◆ **Required action**:
Every line below that contains the word "with" must be copied.

Stored data entries:
------------------------------------------------------------------------

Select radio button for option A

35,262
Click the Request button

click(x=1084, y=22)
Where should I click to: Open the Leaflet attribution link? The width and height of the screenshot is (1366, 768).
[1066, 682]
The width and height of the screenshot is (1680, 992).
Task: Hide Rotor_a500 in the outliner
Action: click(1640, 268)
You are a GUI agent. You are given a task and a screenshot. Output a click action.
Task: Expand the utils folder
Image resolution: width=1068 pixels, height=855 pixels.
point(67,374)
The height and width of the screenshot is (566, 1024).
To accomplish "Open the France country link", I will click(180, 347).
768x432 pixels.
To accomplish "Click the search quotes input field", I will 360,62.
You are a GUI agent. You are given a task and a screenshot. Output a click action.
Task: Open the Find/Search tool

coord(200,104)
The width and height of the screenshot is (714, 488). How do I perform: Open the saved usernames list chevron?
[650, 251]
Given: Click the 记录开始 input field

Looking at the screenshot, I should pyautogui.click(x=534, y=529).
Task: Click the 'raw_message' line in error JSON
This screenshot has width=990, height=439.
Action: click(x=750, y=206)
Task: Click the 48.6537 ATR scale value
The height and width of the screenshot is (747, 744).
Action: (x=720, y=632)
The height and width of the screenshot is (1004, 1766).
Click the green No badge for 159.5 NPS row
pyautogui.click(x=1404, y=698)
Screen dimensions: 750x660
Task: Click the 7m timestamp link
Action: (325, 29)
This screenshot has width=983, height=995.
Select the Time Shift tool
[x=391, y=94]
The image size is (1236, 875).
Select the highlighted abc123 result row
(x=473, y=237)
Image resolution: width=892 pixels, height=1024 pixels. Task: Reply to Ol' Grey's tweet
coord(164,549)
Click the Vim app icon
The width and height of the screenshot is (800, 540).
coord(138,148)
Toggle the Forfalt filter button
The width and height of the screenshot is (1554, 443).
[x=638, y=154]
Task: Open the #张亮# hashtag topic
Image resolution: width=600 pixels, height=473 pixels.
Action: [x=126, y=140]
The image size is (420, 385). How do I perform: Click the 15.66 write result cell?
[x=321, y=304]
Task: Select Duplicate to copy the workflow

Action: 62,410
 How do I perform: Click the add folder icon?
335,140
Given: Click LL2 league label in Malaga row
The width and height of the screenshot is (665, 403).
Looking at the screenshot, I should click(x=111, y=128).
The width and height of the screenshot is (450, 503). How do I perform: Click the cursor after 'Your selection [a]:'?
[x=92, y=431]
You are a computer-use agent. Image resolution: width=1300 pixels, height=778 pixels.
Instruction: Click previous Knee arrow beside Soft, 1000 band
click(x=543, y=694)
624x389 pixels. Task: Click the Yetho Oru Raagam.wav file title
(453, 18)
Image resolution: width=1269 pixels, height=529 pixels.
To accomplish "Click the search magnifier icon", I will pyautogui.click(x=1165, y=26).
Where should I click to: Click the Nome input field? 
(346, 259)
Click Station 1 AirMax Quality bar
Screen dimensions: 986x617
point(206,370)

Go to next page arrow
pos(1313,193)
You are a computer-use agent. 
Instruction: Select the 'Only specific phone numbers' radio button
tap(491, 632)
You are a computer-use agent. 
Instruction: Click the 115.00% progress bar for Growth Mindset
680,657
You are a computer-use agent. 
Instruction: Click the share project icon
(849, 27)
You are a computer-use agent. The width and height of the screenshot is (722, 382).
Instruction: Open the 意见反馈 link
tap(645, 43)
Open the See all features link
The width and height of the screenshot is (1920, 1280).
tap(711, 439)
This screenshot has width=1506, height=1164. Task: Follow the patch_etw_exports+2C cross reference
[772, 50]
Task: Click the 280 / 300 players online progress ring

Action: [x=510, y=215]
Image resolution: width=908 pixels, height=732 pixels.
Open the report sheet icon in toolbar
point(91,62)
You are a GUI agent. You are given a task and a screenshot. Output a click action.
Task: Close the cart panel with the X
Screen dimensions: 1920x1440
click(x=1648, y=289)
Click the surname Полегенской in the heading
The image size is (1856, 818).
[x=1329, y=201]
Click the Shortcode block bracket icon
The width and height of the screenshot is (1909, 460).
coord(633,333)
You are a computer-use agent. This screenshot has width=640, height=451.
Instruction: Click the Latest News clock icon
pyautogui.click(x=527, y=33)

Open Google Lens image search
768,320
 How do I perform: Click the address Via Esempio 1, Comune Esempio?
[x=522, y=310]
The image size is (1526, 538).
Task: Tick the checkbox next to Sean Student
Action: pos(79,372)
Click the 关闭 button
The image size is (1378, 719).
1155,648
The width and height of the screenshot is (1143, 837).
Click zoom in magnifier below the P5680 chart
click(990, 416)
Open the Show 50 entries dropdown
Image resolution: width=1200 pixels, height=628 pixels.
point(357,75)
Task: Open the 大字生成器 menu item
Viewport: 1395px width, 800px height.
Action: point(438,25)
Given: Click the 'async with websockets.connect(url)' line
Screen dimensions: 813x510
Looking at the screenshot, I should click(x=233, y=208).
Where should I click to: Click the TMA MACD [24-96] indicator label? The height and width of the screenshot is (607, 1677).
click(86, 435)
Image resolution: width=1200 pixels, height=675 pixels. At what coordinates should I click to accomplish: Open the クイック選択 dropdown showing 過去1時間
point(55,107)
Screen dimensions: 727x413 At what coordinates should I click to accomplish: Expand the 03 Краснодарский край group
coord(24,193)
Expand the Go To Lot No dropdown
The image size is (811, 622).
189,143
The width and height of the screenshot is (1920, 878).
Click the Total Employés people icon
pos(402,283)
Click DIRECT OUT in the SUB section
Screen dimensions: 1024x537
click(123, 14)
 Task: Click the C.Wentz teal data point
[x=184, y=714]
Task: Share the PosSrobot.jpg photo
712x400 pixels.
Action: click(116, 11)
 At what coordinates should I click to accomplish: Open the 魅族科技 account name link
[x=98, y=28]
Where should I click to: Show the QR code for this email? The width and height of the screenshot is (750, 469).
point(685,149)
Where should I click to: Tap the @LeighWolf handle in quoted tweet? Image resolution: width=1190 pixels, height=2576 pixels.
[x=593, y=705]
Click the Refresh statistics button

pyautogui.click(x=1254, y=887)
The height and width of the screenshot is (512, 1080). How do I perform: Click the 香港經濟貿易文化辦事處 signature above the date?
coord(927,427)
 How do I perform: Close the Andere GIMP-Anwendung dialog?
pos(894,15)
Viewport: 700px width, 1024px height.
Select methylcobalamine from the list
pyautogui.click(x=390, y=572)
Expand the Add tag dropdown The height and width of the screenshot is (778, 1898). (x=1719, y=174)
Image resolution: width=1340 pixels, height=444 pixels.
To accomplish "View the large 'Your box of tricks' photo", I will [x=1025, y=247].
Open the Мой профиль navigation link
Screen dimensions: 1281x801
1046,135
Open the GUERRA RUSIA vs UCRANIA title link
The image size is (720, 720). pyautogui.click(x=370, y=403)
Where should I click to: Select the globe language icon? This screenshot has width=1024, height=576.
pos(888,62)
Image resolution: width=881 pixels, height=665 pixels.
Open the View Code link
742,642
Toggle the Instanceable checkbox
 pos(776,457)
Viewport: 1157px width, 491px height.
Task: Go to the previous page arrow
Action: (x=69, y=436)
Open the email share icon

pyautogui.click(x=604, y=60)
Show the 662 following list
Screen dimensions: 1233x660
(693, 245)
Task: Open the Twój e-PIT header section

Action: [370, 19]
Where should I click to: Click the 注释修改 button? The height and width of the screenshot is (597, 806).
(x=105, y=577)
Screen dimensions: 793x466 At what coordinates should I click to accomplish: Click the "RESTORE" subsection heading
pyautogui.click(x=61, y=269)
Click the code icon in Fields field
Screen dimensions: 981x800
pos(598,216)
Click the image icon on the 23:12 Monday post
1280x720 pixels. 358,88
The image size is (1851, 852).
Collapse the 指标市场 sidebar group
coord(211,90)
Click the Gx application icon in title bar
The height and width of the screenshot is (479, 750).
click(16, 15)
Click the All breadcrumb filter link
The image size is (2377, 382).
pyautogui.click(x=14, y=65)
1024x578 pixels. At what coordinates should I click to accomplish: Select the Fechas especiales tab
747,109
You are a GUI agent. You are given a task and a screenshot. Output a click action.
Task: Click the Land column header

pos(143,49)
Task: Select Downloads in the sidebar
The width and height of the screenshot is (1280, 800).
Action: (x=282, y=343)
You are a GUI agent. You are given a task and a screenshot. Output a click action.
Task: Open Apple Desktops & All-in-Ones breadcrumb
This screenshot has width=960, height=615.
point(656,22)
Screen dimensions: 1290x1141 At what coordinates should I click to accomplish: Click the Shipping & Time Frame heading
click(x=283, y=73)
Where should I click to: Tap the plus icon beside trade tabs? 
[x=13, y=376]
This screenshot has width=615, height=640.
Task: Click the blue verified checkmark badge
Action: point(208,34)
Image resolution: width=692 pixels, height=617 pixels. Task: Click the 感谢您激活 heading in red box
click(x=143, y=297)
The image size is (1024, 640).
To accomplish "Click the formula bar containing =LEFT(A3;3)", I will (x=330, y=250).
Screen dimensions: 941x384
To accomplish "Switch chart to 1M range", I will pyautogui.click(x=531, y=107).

------------------------------------------------------------------------

◆ **Response area**:
Task: Close the cart panel with the X
Given: Click the 'async with websockets.connect(url)' line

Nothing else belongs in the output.